The generating process of 2.1LDA models indicates, for theme k:
(1) the Word probability distribution of the general corpus of sampling ChineseSample the common language of foreign language F Expect the Word probability distribution in library
(2) for m in Parallel Corpus to Chinese, F Language Documents pair, m ∈ [1, M], sampling theme probability distribution θm ~Dirichlet (α),
1. for Chinese documentN-thCA lexical item,Theme Z is implied in selectionC~Dirichlet (θm), Generate a lexical item
2. for foreign language documentN-thFA lexical item,Theme Z is implied in selectionF~Dirichlet (θm), Generate a lexical item
The generating probability of theme in entire language material:
The generating probability of lexical item in entire language material:
Merge two formulas to obtain:
2.2 in MCMC Gibbs sampling be to obtain the common method of LDA topic models.This patent is using Gibbs to upper The distribution in face is sampled, but in view of magnanimity training sample the case where, in order to improve LDA model formation efficiencies, here by Parallel computation frame realizes a kind of parallelization LDA algorithm, compares traditional LDA algorithm, and the parallel LDA algorithm in this patent is done Some improvement achieve parallelization, and specific implementation process is:
Assuming that including m documents in news corpus library, number of threads p, algorithm initializes sampling parameter first;Then will Training corpus is divided into p data set, and the foundation for dividing sample is that the high sample of similarity is assigned to (this in the same data set In method for measuring similarity can be discussed in detail below);Then Gibbs sampling algorithms are used, distribution above is adopted Sample, per thread carry out Gibbs sampling processes parallel to the data set being assigned to.Since word w observations given data obtains, Only theme z is implicit variable in this distribution, so only needing to sample distribution P (z | w).By Dirichlet Parameter Estimation of the Posterior distrbutionp under Bayesian frame, it is assumed that the word ω observedi=t, then parameter Estimation:
The Gibbs sampling formula of LDA models are obtained as a result,:
WhereinIndicate m to the Dirichlet probability distribution of the k themes of bilingual parallel document under Bayesian frame Parameter Estimation, αkIt is its Study first, indicates the probability distribution of k-th of theme,It indicates for m documents of k themes N-th of word,Indicate parameter Estimation of the Dirichlet probability distribution of the lexical item t of theme k under Bayesian frame, βtIt is it Prior probability indicates the word distribution of t-th of theme.αkAnd βtIt is maximum-likelihood estimator, chooses the probability conduct of entire corpus Optimization object function is estimated to obtain α by object function maximizekAnd βtValue.

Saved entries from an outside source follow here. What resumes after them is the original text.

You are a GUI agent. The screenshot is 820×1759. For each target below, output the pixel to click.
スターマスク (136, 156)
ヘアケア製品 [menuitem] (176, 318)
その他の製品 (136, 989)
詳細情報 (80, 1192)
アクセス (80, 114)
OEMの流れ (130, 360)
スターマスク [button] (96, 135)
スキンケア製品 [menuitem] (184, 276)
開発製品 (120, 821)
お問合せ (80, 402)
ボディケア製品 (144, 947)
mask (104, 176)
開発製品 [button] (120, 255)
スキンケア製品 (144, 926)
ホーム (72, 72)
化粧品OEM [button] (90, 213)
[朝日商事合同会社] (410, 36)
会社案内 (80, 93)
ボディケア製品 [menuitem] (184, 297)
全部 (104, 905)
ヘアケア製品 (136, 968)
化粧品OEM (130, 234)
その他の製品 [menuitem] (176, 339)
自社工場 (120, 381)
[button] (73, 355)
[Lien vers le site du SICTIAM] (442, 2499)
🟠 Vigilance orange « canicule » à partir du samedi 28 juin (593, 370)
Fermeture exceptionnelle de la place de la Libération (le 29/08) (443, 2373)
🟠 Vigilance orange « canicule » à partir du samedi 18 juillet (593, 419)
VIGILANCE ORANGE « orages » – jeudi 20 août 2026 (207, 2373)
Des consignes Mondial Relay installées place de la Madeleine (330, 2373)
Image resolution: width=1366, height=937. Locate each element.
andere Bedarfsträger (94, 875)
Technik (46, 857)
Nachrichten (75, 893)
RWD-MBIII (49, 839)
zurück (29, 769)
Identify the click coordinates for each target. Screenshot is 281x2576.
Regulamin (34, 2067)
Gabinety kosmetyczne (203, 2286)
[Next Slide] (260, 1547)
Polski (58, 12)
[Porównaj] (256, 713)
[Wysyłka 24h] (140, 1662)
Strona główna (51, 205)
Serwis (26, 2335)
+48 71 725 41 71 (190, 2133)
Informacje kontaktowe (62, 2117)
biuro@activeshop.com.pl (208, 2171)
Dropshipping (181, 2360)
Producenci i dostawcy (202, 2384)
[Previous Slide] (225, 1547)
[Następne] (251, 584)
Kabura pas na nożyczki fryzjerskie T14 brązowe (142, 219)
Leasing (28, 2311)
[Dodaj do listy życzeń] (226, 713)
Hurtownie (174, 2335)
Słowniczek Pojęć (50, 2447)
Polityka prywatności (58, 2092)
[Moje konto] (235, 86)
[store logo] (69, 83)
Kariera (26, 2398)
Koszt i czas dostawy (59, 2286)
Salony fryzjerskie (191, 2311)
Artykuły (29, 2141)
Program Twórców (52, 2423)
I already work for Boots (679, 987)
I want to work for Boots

After waiting for that all threads complete sampling, corresponding document-theme matrix and theme-word matrix are obtained, will be owned Local parameter calculates global parameter by way of averaging, this global parameter is then distributed to each parallel LDA and is calculated Initial samples parameter of the method as next round iteration, re-starts sampling, is iteratively repeated the above process in this way, until parameter is received It holds back, the flow chart of whole process is as shown in Figure 5.
2.3 classification policy according to element of time.On the basis of above-mentioned parallel LDA algorithm, this patent is to deblocking Part has carried out some improvement, to improve the precision of final result.The process sampled in each iteration due to parallel LDA algorithm In cannot timely update global sampling parameter, therefore the precision of final mask compared to be for more traditional LDA algorithm have it is certain Loss, here mainly caused by due to the mean random of initial block algorithm, i.e., simply by entire data ensemble average P parts are divided into, the correlation between the document in every part does not take in, and the theme concentrated in this way in every part of data is intended to Equalization.
Observation is carried out to parallel LDA algorithm and then is relatively learnt with conventional serial LDA algorithm, the theme-of parallel algorithm Word matrix cannot timely update Gibbs sampling parameters, so the calculating of document subject matter probability is caused certain deviation occur, because This, algorithm so that the corresponding theme of each data set is independent, is not influenced by other data sets, then can reduce State deviation.
For Text similarity computing, this patent introduces a kind of classification policy based on element of time, the base of the strategy Plinth is TF-IDF algorithms, TF-IDF algorithms be it is a kind of being used for statistical method, for assess a words for a file set or The significance level of a copy of it file in one corpus, the number that the significance level of word occurs hereof with it is at just Than, but can be inversely proportional with its frequency of occurrences in entire corpus.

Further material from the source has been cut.